Collected data entries:
::::

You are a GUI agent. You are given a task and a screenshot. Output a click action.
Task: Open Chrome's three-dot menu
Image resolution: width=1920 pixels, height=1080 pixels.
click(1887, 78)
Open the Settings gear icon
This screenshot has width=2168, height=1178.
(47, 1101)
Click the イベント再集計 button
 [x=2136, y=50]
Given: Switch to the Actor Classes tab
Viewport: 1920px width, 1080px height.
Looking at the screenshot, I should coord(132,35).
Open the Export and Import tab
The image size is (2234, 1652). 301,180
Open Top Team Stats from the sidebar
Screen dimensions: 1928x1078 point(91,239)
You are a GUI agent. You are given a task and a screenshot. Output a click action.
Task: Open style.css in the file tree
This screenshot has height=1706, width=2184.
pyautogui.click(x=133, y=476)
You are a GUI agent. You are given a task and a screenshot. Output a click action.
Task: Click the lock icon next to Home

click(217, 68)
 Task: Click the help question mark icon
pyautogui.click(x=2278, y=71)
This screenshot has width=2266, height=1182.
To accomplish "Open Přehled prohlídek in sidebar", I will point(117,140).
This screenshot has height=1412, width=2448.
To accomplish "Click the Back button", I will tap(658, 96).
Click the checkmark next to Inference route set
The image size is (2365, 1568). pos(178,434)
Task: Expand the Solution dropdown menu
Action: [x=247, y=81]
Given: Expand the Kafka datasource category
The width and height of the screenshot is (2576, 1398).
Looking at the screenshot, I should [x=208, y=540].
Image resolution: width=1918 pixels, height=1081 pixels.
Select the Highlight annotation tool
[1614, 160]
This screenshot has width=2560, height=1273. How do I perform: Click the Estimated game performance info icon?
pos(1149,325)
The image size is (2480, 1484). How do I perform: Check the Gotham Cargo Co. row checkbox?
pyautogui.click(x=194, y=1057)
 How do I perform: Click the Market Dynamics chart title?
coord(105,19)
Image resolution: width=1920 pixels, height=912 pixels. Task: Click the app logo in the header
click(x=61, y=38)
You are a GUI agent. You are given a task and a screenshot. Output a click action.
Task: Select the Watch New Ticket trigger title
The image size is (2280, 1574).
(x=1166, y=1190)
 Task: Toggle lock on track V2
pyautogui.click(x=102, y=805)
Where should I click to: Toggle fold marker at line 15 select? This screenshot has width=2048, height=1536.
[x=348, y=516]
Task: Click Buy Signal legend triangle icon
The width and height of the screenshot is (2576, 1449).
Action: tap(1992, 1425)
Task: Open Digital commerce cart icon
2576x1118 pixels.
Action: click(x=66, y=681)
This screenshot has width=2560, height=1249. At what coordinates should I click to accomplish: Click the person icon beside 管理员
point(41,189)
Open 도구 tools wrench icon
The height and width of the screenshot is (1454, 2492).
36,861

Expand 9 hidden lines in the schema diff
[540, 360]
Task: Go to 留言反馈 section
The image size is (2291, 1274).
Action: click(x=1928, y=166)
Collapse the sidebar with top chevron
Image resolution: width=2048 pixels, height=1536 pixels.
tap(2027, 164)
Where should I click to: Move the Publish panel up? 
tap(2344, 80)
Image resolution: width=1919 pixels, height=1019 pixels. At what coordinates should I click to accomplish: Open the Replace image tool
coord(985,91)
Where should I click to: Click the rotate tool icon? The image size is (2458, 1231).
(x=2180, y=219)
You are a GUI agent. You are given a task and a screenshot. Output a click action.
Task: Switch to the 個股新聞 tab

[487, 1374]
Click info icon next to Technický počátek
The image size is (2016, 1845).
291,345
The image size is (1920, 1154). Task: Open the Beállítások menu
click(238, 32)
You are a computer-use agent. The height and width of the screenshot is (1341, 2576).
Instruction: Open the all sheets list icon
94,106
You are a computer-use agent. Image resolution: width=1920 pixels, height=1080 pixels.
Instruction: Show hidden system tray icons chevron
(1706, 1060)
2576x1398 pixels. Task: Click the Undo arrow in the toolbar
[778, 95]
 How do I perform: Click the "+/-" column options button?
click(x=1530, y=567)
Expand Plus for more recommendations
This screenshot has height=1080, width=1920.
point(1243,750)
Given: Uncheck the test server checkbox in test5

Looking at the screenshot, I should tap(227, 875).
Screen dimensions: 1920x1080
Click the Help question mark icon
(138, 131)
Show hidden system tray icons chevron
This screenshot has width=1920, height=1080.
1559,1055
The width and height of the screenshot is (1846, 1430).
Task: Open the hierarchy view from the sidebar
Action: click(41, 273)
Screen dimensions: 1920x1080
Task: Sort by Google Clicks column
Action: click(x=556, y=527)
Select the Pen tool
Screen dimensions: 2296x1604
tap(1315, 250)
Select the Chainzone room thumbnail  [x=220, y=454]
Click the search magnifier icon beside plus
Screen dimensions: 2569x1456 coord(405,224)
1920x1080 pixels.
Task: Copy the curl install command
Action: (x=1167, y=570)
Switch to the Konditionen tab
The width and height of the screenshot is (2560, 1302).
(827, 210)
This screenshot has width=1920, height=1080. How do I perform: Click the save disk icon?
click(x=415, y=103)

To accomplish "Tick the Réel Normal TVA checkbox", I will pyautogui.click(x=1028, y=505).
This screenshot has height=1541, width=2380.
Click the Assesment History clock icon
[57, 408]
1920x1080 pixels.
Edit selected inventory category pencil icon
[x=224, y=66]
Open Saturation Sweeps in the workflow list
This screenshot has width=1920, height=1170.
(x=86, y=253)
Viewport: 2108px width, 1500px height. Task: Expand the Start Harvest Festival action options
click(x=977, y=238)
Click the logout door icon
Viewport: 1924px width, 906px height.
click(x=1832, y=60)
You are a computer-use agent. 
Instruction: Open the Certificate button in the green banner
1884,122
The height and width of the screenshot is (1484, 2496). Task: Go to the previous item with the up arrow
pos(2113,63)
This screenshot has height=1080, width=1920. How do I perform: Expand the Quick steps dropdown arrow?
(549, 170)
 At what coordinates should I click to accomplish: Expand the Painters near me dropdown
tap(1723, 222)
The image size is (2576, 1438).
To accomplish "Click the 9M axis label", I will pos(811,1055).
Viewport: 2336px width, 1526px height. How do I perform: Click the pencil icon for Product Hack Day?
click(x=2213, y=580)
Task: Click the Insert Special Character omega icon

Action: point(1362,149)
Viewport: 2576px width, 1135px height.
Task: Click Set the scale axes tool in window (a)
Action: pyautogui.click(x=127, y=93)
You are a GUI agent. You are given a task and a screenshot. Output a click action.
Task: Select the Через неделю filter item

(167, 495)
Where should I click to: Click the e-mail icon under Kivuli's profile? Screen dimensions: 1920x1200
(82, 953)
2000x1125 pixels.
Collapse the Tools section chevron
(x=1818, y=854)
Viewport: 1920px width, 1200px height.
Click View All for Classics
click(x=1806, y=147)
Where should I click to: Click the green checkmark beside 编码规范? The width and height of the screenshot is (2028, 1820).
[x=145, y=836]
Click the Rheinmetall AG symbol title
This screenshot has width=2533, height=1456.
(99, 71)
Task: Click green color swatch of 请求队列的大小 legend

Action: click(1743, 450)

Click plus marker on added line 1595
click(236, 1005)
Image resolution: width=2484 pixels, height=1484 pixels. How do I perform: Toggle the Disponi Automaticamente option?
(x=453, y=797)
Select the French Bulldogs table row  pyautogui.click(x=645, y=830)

::::

-- Activity --
Search the entries above for the string "computer". Copy each line that holds it.

-- Solution to this task --
You are a computer-use agent. The height and width of the screenshot is (1341, 2576).
You are a computer-use agent. Image resolution: width=1920 pixels, height=1080 pixels.
You are a computer-use agent. 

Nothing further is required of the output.